Mills doesn't coach his pitchers to look for strikeouts - that means more pitches, which translate into longer innings and outings, and lead to more wear and tear on young pitchers' arms. He prefers his charges to pitch to contact, utilizing command early in the count to seize control of the at-bat from a hitter. Get ahead in the count, Mills believes, and the advantage tilts squarely toward the pitcher.

"If you make your pitches and you're aggressive in the zone, strikeouts are going to come," Mills says. "Anytime you make a guy swing and miss, well, it's almost like a home run for a hitter. Maybe not quite the same, but it's the part of pitching you enjoy from the first time you took the mound.

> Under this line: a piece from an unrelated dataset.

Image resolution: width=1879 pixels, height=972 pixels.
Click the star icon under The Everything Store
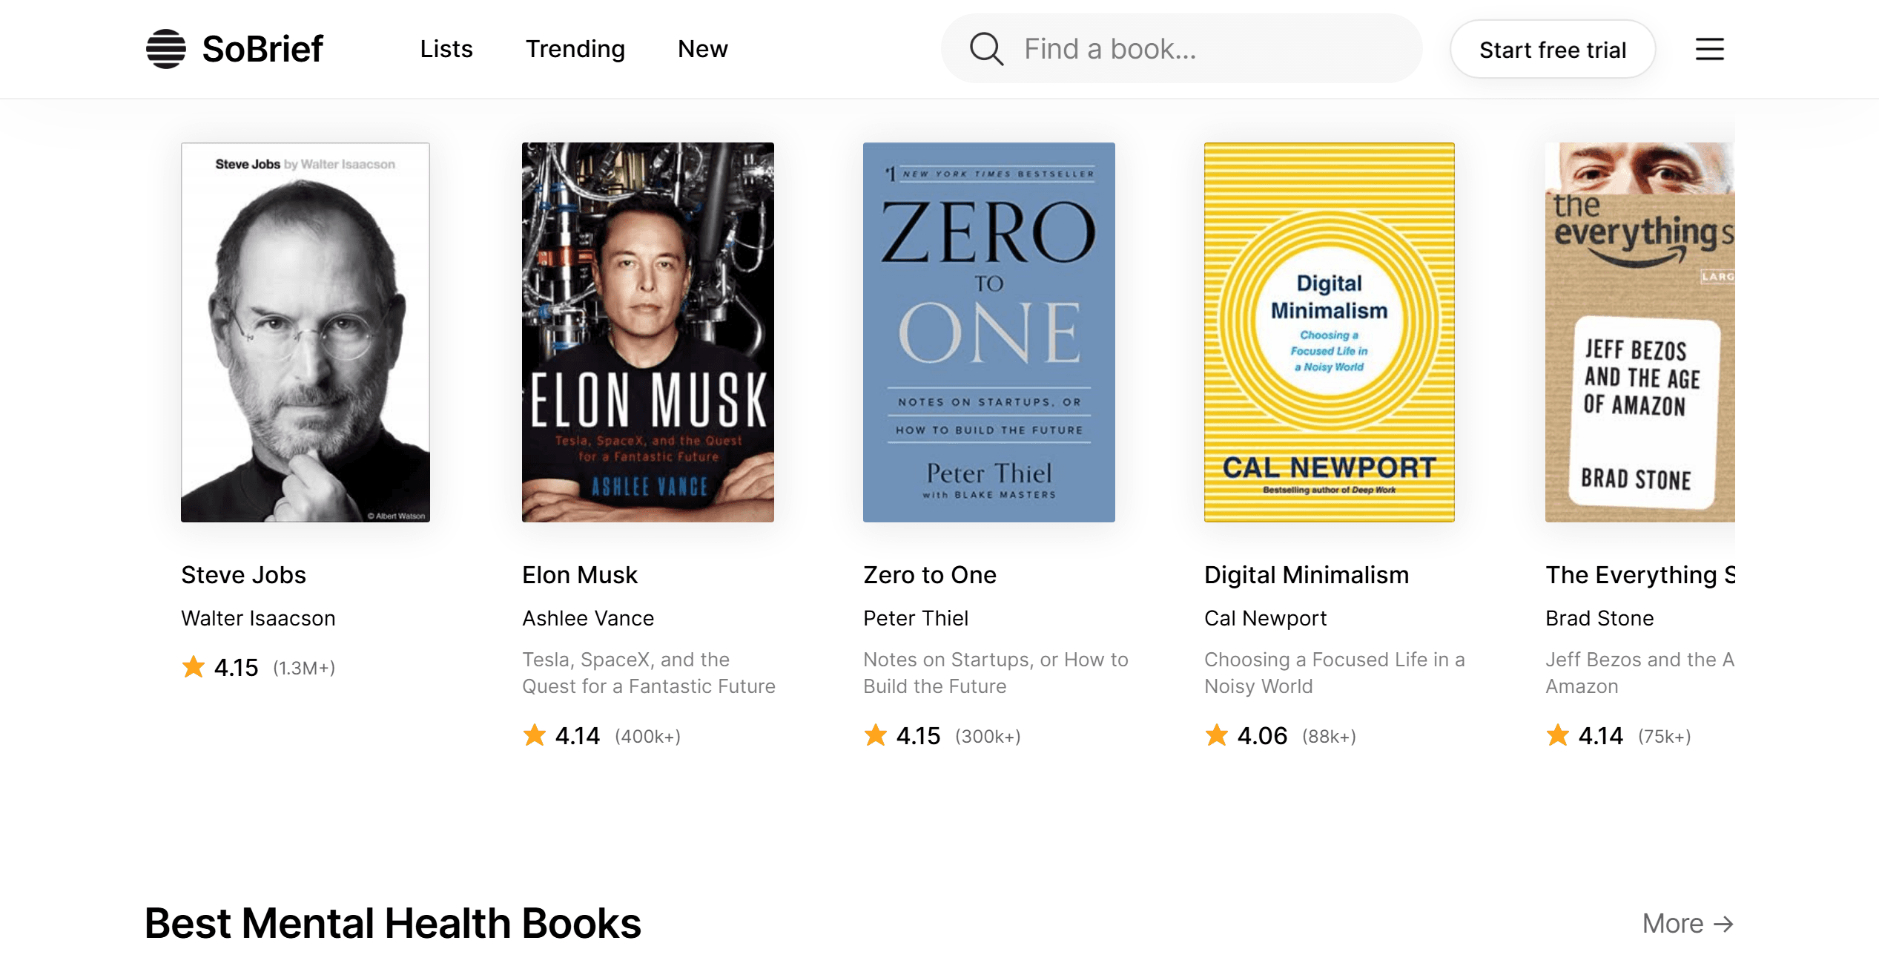coord(1558,735)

But that's not something we're after as a staff."

Horacek has been a good pupil, and enjoys the cat-and-mouse game between batter and pitcher. But he also knows the mind can play tricks on a pitcher, and that thinking can be both his most efficient weapon and his worst enemy. Hence his preference to stay in the present and block out everything else around him, focusing only on the hitter he's facing and nothing else.

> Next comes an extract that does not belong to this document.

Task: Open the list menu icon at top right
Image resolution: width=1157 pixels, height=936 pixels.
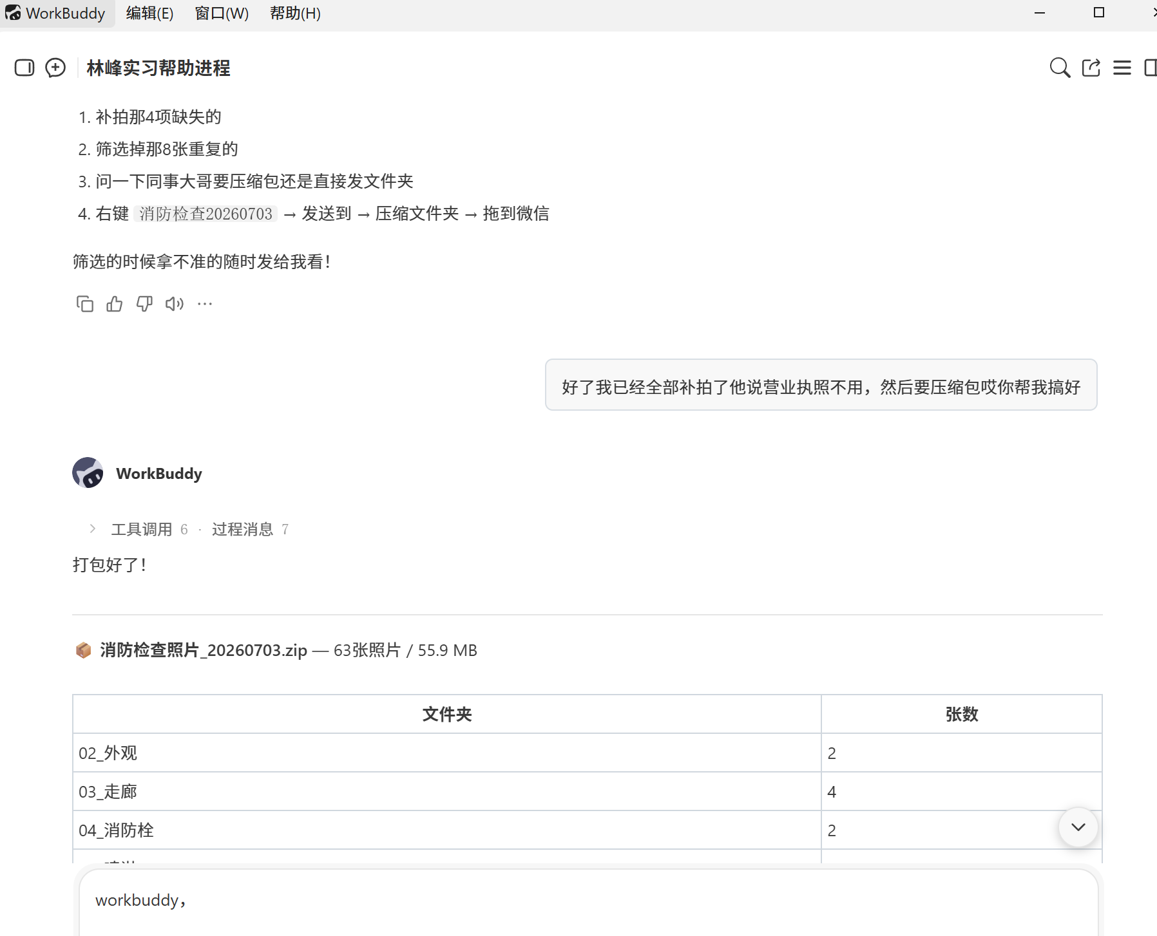Action: (x=1122, y=68)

"The hardest thing for me is keeping my mental game in check," Horacek says. "It's the hardest thing, in my opinion, for a pitcher when your thoughts run crazy on the mound. It's hard to control. To try to curb that, I've read a few books, I practice being calm by going over my game plan in my head and just visualizing success."

And what plans does he have for the future? Horacek isn't quite sure.

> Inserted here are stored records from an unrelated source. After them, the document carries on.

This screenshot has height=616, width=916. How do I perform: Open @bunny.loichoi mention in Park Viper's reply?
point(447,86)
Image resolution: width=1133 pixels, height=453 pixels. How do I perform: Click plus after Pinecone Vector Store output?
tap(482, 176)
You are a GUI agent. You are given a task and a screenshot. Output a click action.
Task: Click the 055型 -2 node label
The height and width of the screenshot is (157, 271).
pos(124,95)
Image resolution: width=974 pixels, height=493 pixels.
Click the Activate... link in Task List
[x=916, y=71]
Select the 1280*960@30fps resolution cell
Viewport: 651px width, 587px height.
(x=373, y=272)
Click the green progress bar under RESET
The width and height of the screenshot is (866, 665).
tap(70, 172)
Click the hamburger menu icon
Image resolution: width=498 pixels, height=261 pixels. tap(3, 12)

"With my degree in hand, I'll have opportunities down the road," he says in the home dugout after he finishes running sprints the day following a start at Perdue Stadium in Salisbury. "But sitting here now, I couldn't put my finger on any one thing. I really do like engineering. I like knowing the answers to how things work, why things work. I like knowing the math behind it, but I'm not necessarily a math guy. ... I don't think I'd want to sit at a desk, crunching numbers all day. I don't think that's my kind of engineering. For some people, it is. At this point, I don't really know what kind of engineering I'd want to do - if engineering at all. I like numbers, but I'd be perfectly content doing something other than engineering."